Voices executive director Linda Tilly said the numbers reflected trends across the state.

“Calhoun County falls in the middle of the pack,” she said.

Child poverty was near 50 percent in some Black Belt counties, she said. Even the best-performing community — the largely suburban Shelby County — saw a rise in poverty.

For Tilly, the most alarming Calhoun County number was a spike in child poverty. In 2009, 27 percent of the county’s kids were below the poverty line. The number jumped by five percent by 2010.

“What we’re seeing in these numbers is situational poverty, not generational poverty,” Tilly said. In other words, the ranks of the poor are increasingly made up of people who’ve lost good jobs, rather than those who grew up in poverty and are struggling to climb out.

Workers at local relief agencies have seen that shift.

“At one point, some of our donors became our clients,” said Robin Gladd, financial officer for All Saints Interfaith Center of Concern, a nonprofit relief agency on West 15th Street.

Holloway, of Community Enabler, also said her agency had seen a large number of first-time customers in recent years.

What’s not clear in the numbers, though, is whether the economic recovery is taking hold in Anniston. At local agencies, workers say customer need hasn’t increased since the depths of the recession, but it hasn’t slackened either.

“We’ve been very busy, but demand has leveled off,” Gladd said.

On other measures of well-being, the county and state have a more mixed record. Births to unmarried teens rose from 10 percent to 12 percent locally, but dropped by a percentage point statewide.

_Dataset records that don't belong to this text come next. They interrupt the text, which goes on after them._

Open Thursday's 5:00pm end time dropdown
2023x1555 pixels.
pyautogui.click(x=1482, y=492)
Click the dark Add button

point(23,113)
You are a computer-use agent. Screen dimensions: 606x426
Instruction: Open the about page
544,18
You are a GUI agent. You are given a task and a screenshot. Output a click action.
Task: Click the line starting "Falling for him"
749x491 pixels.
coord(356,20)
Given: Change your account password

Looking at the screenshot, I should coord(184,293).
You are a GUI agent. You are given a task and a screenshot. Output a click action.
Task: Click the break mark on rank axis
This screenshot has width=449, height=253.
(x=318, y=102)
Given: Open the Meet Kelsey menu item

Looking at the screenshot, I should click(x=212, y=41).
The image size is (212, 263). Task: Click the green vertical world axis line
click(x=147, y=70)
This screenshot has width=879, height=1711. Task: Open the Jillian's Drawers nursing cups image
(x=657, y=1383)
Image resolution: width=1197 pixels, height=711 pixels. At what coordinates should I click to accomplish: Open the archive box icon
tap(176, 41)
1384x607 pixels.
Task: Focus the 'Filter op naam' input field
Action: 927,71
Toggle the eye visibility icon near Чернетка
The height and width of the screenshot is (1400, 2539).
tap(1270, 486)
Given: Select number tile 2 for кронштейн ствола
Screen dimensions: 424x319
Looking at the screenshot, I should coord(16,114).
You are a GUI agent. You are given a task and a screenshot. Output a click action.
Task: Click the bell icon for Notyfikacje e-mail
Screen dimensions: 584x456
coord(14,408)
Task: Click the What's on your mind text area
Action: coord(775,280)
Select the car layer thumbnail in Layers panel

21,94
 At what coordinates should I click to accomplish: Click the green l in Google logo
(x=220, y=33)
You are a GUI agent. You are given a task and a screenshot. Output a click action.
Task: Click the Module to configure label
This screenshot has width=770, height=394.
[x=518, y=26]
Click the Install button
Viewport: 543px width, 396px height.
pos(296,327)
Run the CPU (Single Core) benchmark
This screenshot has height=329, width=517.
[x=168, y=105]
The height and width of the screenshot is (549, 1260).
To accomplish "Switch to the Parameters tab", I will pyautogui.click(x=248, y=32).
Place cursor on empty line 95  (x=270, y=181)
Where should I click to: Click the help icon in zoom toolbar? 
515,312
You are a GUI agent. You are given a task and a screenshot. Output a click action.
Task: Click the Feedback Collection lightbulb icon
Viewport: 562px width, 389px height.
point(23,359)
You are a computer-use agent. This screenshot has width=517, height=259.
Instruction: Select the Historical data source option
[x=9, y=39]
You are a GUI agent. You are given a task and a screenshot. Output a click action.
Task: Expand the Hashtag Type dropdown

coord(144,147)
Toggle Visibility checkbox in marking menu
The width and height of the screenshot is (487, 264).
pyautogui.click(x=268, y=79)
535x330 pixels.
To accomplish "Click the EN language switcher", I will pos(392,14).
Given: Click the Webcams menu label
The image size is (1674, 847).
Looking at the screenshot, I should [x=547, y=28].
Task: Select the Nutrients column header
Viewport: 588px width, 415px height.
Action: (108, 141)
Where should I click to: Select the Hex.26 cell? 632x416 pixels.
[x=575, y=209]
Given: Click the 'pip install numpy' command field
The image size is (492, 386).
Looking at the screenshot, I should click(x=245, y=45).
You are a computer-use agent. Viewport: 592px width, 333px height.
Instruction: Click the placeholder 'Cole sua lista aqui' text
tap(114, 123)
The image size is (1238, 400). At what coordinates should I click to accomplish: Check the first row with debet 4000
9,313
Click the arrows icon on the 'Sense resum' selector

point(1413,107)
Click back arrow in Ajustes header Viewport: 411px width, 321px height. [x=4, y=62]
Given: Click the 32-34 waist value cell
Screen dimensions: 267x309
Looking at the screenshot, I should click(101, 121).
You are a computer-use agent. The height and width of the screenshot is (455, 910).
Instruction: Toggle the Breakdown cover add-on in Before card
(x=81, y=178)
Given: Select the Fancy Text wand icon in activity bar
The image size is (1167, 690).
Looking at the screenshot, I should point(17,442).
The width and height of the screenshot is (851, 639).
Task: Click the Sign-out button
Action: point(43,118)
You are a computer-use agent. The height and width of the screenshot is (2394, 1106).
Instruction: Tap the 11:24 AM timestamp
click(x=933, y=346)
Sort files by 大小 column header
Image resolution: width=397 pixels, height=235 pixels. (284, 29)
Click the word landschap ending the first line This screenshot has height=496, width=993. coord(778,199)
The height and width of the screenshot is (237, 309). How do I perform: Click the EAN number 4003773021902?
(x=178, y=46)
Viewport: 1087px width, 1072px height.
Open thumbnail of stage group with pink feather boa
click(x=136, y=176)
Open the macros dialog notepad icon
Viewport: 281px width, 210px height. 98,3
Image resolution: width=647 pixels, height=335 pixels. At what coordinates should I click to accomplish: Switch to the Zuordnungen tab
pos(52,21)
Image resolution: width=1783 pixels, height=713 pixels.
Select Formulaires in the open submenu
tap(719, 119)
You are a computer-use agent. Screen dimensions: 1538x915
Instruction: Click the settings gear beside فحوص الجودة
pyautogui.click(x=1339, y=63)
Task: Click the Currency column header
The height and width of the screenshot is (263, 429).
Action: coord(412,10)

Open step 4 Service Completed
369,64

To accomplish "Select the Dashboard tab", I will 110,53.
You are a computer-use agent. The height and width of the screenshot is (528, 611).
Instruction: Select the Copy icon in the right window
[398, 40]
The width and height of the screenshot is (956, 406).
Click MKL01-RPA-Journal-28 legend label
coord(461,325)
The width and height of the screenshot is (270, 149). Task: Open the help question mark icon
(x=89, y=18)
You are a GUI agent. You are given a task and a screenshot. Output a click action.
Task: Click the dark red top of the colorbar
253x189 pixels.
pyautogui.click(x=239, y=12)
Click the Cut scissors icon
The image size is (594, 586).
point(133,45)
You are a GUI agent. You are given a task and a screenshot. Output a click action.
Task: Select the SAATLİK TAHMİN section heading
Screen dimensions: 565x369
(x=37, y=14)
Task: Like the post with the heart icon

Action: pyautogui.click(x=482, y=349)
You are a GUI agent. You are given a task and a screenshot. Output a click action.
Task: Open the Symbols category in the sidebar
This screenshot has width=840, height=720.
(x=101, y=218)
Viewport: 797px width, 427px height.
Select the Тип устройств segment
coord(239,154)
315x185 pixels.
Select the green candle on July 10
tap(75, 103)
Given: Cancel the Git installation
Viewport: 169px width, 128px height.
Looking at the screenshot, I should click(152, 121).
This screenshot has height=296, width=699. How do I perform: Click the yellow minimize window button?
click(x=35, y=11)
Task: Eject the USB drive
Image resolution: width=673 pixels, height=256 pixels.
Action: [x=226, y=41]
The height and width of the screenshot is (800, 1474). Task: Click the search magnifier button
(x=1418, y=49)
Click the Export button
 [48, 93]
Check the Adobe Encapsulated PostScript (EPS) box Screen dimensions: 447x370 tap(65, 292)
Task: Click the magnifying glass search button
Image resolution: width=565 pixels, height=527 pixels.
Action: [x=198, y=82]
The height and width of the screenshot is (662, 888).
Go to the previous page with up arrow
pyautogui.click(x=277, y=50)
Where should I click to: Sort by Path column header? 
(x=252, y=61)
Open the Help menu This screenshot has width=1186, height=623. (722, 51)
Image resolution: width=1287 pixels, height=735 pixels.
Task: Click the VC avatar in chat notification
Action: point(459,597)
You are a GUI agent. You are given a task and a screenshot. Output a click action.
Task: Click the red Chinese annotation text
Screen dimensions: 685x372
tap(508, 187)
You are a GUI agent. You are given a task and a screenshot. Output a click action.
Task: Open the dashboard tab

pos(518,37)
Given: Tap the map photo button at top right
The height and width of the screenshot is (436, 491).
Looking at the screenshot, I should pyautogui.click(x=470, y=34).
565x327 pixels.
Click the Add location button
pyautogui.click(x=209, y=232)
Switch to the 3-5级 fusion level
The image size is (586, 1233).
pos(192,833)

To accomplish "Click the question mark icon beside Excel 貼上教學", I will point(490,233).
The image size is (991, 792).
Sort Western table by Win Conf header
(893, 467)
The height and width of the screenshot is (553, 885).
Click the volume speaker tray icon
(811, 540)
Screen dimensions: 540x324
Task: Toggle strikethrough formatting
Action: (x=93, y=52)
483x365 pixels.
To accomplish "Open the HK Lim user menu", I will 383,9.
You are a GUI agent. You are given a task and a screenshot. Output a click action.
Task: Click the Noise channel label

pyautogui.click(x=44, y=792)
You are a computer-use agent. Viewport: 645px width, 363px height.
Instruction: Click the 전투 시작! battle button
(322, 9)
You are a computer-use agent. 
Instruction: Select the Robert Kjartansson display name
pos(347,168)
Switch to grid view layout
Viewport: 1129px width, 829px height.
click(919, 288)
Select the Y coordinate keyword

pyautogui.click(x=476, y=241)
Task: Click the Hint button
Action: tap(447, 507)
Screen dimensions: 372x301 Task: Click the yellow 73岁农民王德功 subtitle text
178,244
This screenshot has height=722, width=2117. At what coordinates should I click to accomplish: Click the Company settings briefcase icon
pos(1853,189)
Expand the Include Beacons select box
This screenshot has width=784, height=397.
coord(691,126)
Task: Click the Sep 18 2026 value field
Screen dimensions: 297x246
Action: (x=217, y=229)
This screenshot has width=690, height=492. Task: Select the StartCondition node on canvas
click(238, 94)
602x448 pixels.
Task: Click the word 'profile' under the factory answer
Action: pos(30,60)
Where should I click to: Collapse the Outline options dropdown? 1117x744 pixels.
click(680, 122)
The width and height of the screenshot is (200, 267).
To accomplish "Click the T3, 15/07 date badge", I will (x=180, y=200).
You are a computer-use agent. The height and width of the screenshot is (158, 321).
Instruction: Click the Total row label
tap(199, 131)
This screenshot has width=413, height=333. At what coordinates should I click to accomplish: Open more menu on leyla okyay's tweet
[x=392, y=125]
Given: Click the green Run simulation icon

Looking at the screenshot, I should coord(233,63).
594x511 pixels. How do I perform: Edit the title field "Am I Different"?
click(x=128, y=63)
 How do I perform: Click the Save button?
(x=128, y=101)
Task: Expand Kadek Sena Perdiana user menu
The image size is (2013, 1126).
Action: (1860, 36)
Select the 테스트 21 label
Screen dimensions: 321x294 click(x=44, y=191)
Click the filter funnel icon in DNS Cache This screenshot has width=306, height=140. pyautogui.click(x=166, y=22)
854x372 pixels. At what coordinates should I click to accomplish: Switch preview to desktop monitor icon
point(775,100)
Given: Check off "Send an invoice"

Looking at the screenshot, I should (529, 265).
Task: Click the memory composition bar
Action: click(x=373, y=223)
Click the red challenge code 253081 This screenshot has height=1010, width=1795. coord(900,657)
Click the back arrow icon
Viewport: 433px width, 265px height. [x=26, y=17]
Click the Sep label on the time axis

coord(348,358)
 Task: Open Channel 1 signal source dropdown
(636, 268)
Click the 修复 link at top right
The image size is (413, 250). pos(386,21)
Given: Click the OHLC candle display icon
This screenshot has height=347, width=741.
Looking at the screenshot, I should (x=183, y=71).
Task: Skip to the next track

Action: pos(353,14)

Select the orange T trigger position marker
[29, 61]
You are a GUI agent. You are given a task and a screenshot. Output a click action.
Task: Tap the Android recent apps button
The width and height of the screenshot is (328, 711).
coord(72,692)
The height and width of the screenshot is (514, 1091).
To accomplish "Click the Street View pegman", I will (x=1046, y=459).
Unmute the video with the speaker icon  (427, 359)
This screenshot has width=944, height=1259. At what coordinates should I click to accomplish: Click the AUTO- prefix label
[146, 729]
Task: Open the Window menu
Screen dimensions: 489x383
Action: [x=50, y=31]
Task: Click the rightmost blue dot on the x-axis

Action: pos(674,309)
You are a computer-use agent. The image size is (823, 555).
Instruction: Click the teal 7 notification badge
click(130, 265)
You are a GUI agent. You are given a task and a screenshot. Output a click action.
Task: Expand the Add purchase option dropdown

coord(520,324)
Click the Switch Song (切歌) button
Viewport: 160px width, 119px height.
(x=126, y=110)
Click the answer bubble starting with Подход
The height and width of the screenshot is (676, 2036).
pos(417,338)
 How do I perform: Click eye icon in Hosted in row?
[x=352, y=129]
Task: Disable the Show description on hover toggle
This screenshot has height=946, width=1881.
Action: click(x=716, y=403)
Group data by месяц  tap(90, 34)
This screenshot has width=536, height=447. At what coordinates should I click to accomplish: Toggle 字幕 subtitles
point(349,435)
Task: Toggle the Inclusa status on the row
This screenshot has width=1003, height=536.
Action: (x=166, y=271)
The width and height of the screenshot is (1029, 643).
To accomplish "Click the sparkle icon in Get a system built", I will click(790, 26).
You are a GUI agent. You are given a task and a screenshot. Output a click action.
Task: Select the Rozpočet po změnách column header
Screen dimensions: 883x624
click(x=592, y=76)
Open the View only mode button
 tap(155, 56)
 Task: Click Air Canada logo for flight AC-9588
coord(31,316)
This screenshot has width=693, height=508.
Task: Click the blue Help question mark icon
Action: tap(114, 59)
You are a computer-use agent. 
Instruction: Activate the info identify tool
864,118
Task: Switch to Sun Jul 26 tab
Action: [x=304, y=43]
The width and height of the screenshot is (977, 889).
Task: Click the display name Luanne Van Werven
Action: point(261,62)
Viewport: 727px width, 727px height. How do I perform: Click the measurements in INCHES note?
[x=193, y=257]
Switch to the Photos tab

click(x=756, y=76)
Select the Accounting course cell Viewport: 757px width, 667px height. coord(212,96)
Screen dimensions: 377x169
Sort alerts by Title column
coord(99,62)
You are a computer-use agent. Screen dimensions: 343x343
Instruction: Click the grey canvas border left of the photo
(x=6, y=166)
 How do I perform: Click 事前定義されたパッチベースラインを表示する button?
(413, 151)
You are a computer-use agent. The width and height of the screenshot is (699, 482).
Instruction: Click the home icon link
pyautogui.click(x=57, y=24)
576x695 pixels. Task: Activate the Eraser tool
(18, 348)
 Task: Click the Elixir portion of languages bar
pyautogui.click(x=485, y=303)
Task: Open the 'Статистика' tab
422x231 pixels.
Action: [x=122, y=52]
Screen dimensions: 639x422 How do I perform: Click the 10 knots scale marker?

Infant mortality dropped, with the current rate of 8.7 per thousand births the lowest the state has ever posted. State officials celebrated that number earlier this year, attributing the change in part to statewide effort to investigate the cause of individual infant deaths.

Tilly said the state did something similar in the 1990s, creating the Alabama Child Death Review System to look at the causes of accidental death of older children. She said that system found that car accidents were a major cause of mortality among minors, and led to graduated driver’s licenses and improved child safety seat laws.

The Kids Count numbers show the result of that effort, Tilly said. The rate of preventable teen deaths dropped by more than half in Calhoun County in the last decade, with a lesser but sizable drop statewide.

“That says to me that when advocates see a problem in the data, and look for a solution, things can get better,” she said.